• [Assignment]
Exact copy, no pictures: return only the lines below from the line with "The height and" up to and including the line with "This screenshot has height=636, width=697.".

Pixel coordinate grounding data:
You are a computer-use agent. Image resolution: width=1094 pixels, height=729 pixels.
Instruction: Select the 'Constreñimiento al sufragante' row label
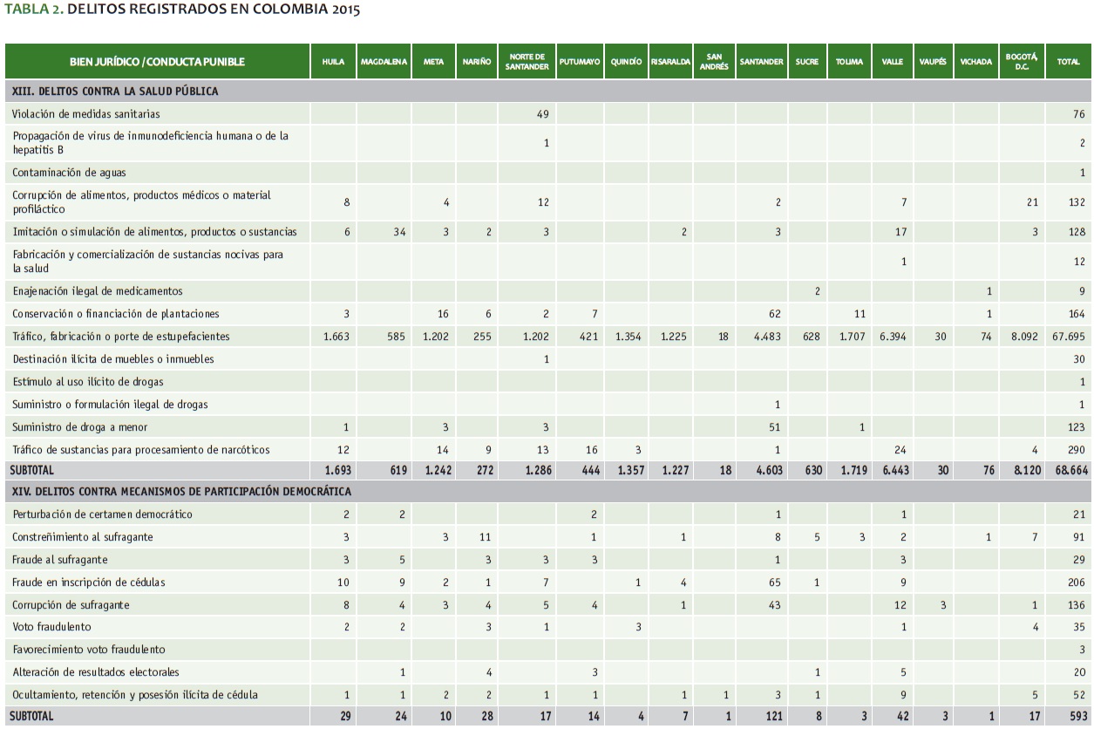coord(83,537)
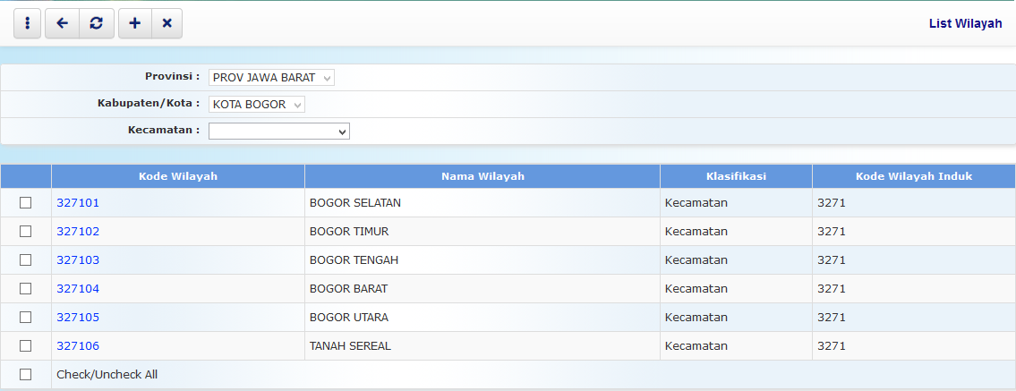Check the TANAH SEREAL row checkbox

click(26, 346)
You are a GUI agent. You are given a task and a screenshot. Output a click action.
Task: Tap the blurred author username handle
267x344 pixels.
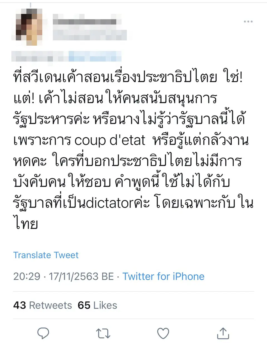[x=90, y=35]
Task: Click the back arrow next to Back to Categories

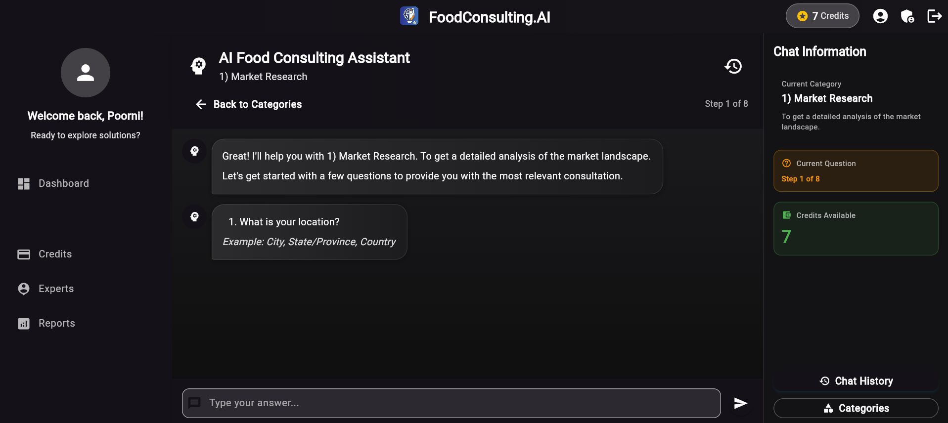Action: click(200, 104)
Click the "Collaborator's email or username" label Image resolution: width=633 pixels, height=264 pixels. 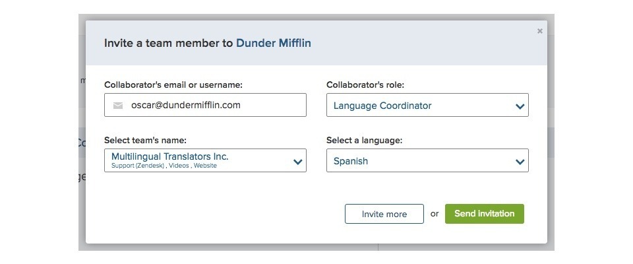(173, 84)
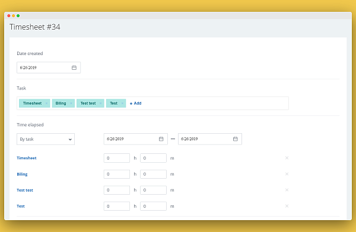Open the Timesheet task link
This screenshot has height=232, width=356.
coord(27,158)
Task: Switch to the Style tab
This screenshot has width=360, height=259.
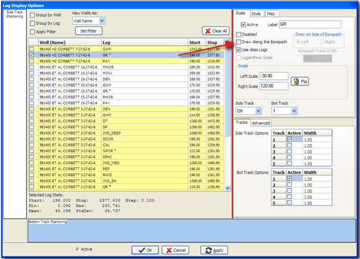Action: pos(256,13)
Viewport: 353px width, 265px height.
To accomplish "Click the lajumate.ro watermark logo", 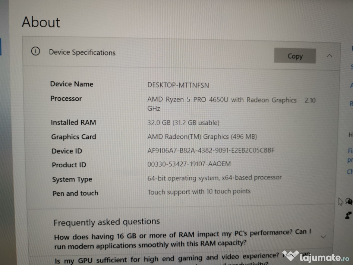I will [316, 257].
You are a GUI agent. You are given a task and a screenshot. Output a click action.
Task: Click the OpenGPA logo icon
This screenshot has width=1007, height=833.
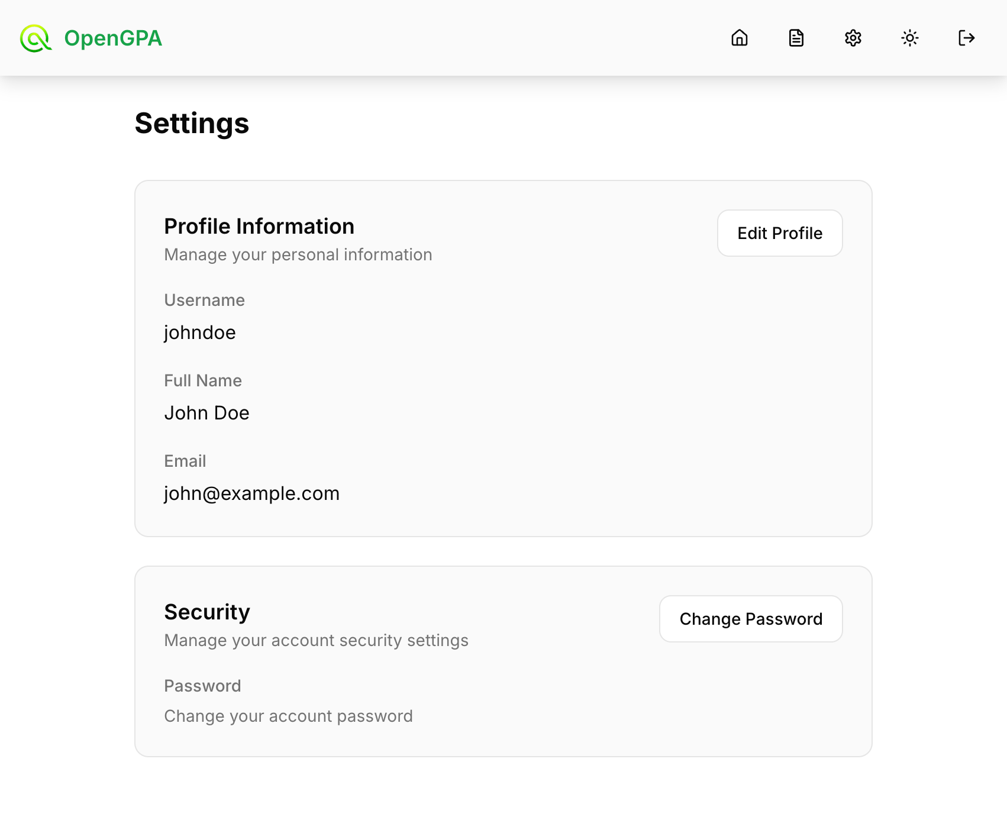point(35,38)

---

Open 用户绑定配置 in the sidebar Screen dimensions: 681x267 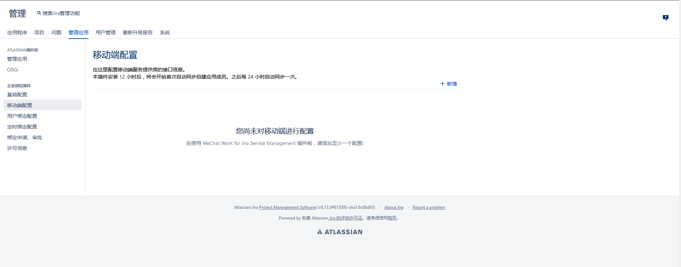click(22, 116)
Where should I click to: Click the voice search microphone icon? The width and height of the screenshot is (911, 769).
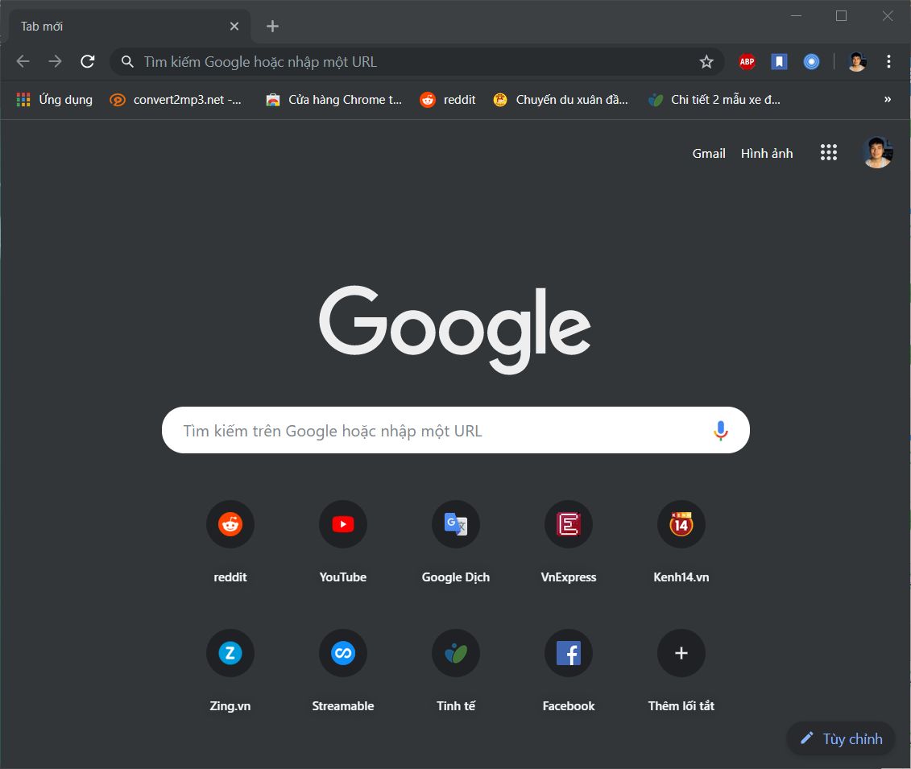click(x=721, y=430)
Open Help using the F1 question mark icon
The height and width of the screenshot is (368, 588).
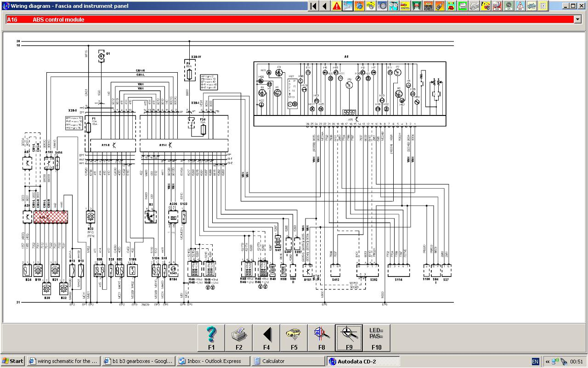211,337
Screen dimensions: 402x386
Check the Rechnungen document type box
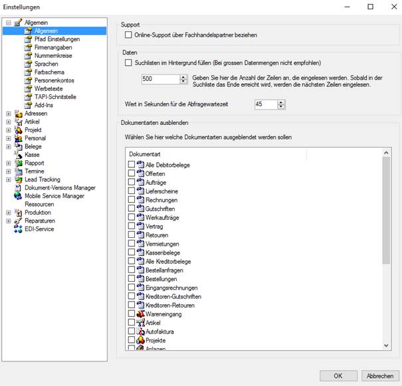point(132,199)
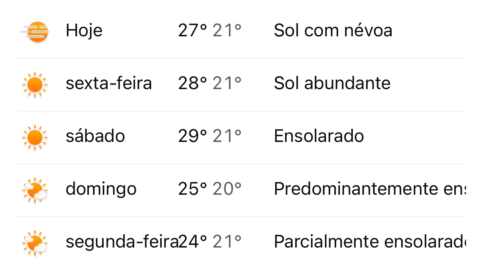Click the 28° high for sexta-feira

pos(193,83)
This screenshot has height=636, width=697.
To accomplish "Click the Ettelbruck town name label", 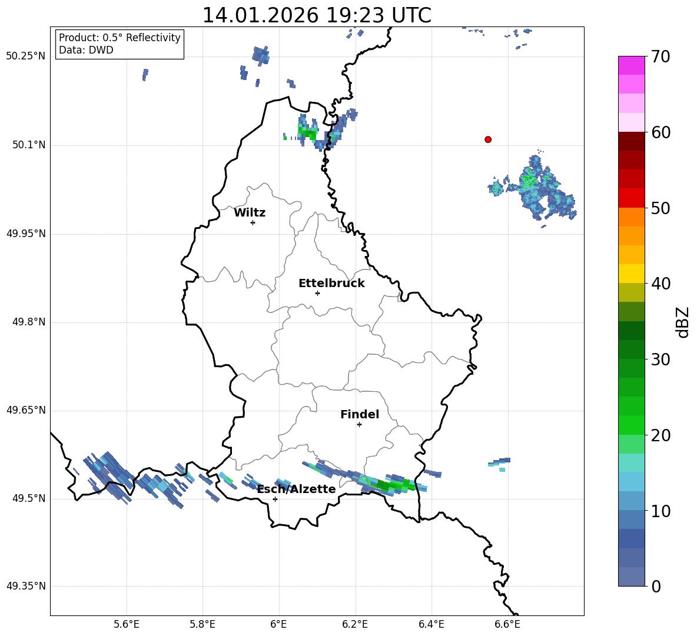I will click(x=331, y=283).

* * *

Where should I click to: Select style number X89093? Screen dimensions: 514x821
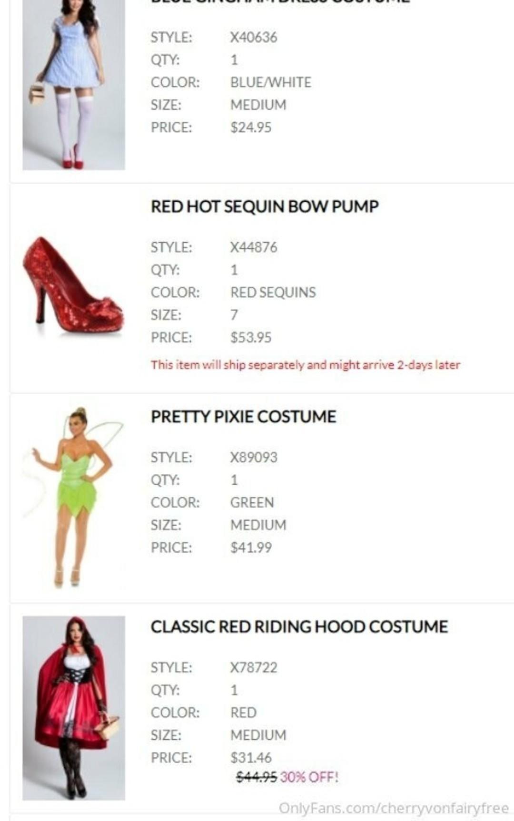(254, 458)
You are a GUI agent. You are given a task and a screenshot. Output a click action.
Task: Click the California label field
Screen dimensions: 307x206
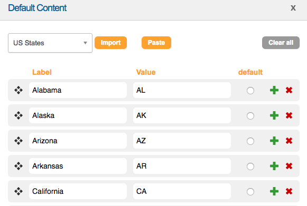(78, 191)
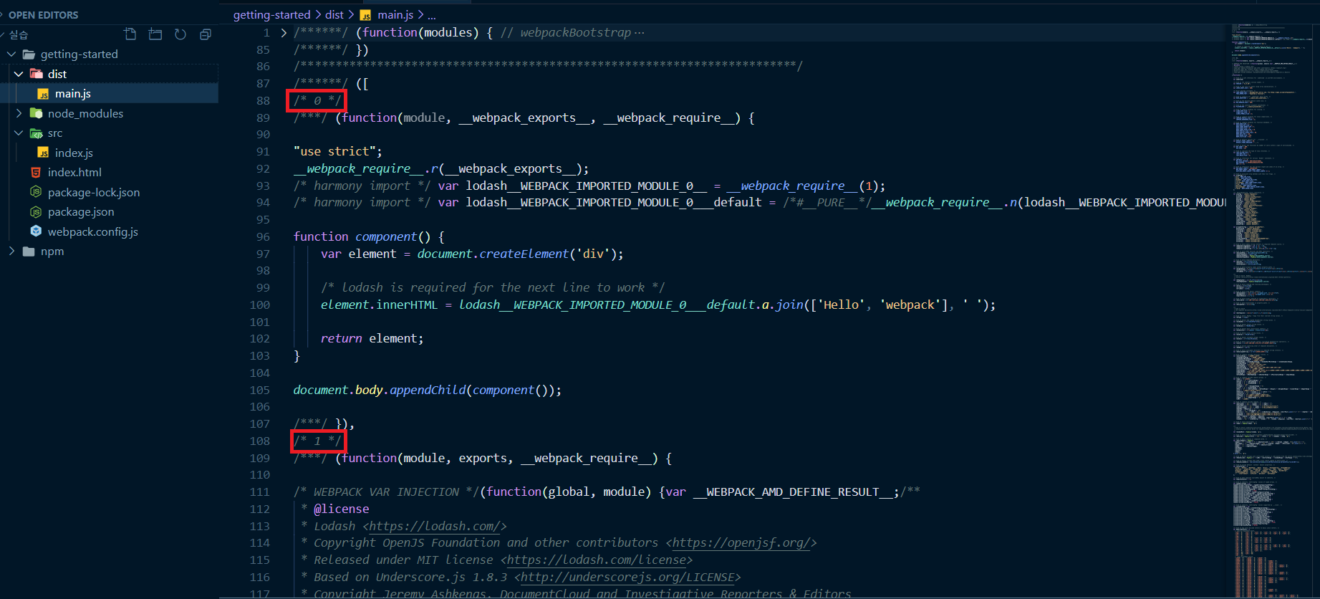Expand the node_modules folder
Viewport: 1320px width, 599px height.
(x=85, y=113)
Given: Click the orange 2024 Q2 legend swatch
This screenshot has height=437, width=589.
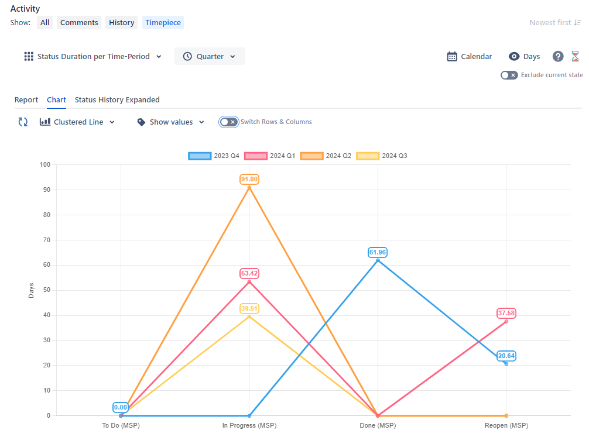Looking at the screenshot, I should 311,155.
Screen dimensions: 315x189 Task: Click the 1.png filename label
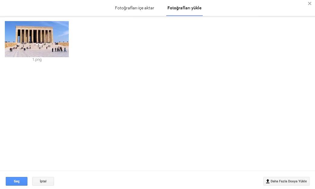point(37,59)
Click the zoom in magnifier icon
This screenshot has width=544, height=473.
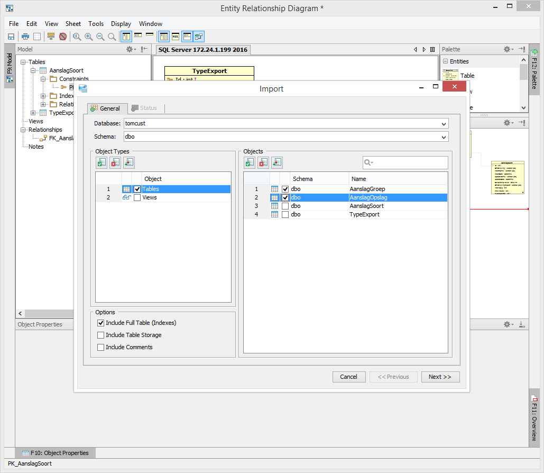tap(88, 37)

• [Solution to the problem]
The height and width of the screenshot is (368, 588).
211,337
Screen dimensions: 402x386
Check the Rechnungen document type box
point(132,199)
Click the 28° high for sexta-feira

pos(193,83)
This screenshot has height=636, width=697.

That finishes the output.